Beef producers have been deliberate in their genetic management and consumers are reaping the benefit with higher-quality beef.

Wes Ishmael

January 2, 2020

3 Min Read
Deliberate genetic focus

About 80% of fed cattle carcasses this year will end up grading Choice and Prime, compared to a little more than 50% just 15 years ago.

“The rise in quality grades across the industry has been very intentional, and the factors behind this improvement have been well-documented,” explained Mark McCully at the 2018 Beef Improvement Federation (BIF) Research Symposium.

“Improvements in cattle genetics and management, supportive feeding economics and grading technology enhancements have all contributed to the trend; but ultimately, the industry has responded to the market signals calling for more high-quality beef.” At the time, McCully was vice president of production for Certified Angus Beef LLC. He now serves as CEO of the American Angus Association.

And consumers continue to respond. As the percentage of Choice and Prime carcasses rises, so does U.S. and worldwide demand, by and large — even as price spreads widen.

“Consistent carcass premiums of $4 to $8 per cwt — the spread between branded cutout values and the comprehensive cutout — is forcing commercial cattle feeders to strive for increased carcass quality,” explained Don Close, senior analyst of animal protein for Rabo AgriFinance, at this year’s Kansas State University Beef Stocker field day.

Related:Value of carcass quality increasing with supply

“The discounts you have on nonperforming or commodity cattle, that spread is going to be the driver of the price spreads in feeder cattle quality that we’ve talked about for 20 years.”

While technology, management and economic incentive play a role, the requisite underlying genetic progress is more than extraordinary when you consider the biological cycle of a cow and generation interval.

Commercial cow-calf producers are responsible for steering toward increased carcass quality, but so are the seedstock breeders, large and small, who build, filter and provide the genetics used. You can find a broad overview in BEEF’s exclusive survey of commercial producers.

“It is often believed today that successful breeders have some mysterious method of which others are ignorant. Instead, the principles of the successful breeder have been exceedingly simple … the difficulty lies not so much in knowing the principles, but applying them.”

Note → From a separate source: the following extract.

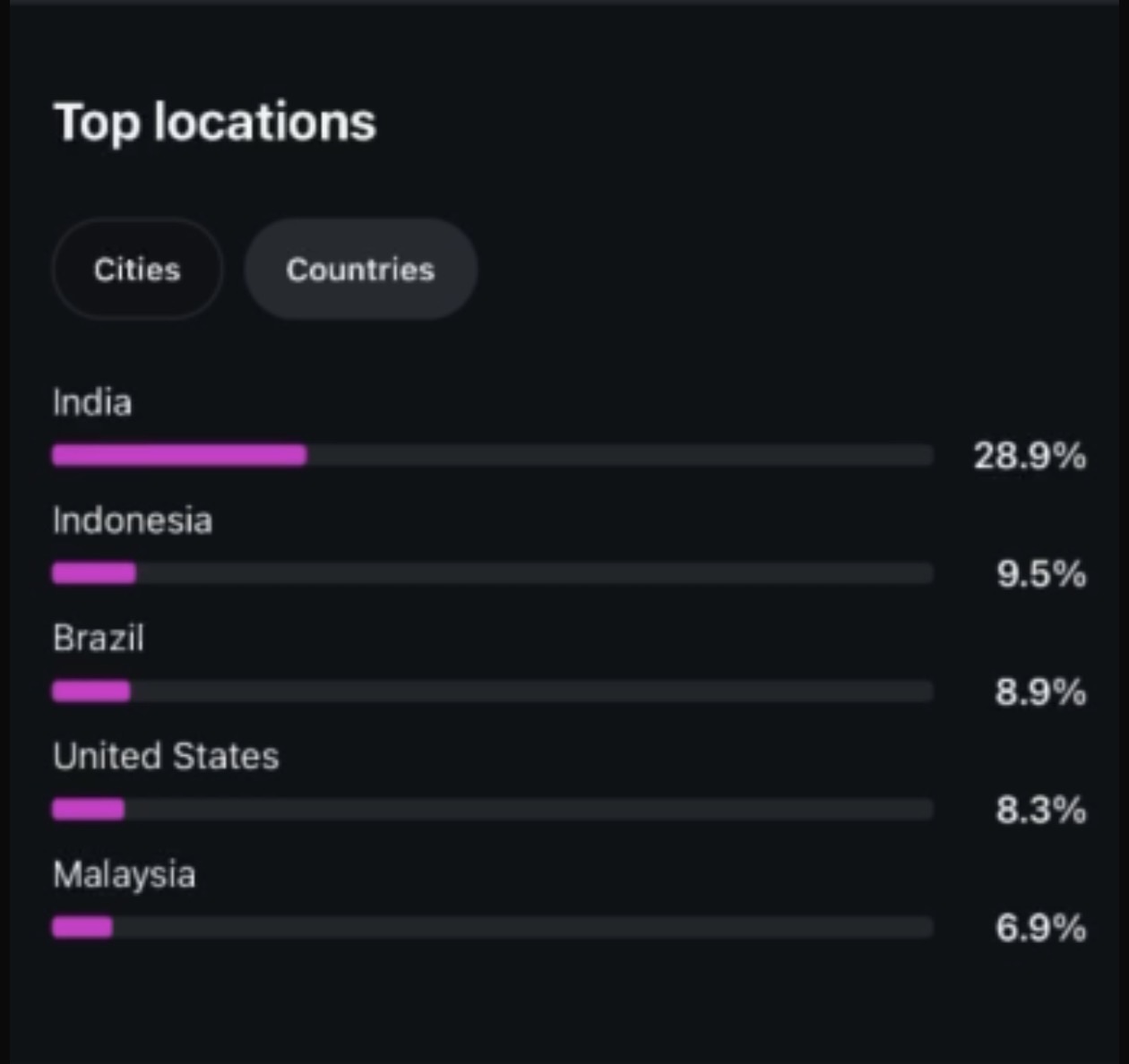Click Malaysia's pink progress bar fill
The height and width of the screenshot is (1064, 1129).
[82, 927]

That’s from “Principles of Livestock Breeding,” written by Sewall Wright in 1920 and published by USDA. Wright was part of USDA’s Animal Husbandry Division in the Bureau of Animal Husbandry. Think of that.

Richard Willham cited Wright in a 1982 paper exploring genetic beef cattle improvement. Willham was a longtime researcher and educator at Iowa State University, and is commonly regarded as the father of EPDs and a main pillar of modern beef genetic evaluation.

Related:We’ve come a long way in producing high-quality beef

It’s too easy to forget: There was no industrywide standard for collecting and reporting the cattle performance necessary for breedwide genetic evaluation until Performance Registry International was established in the mid-1950s, followed by BIF in 1968. State beef cattle improvement organizations were the forerunners of those.

Never mind the tools it would take to transform the data into useful and accurate selection information.

While emphasizing the need for producers to be mindful of other economically relative traits in their herds, McCully concluded, “The beef industry is more economically viable and sustainable today as a result of cattlemen intentionally improving eating satisfaction and growing demand through a focus on quality.”

“Good judgment, industry and persistence in following a given aim, as well as knowledge of sound principles, have been the qualities which have made successful breeders,” Wright wrote. The same can be said of savvy commercial producers.

In a 2013 episode of “I Am Angus,” Willham explained, “The whole thing is developing the goal of what you want to do, figuring out how to do it — and then get yourself in gear and do it.”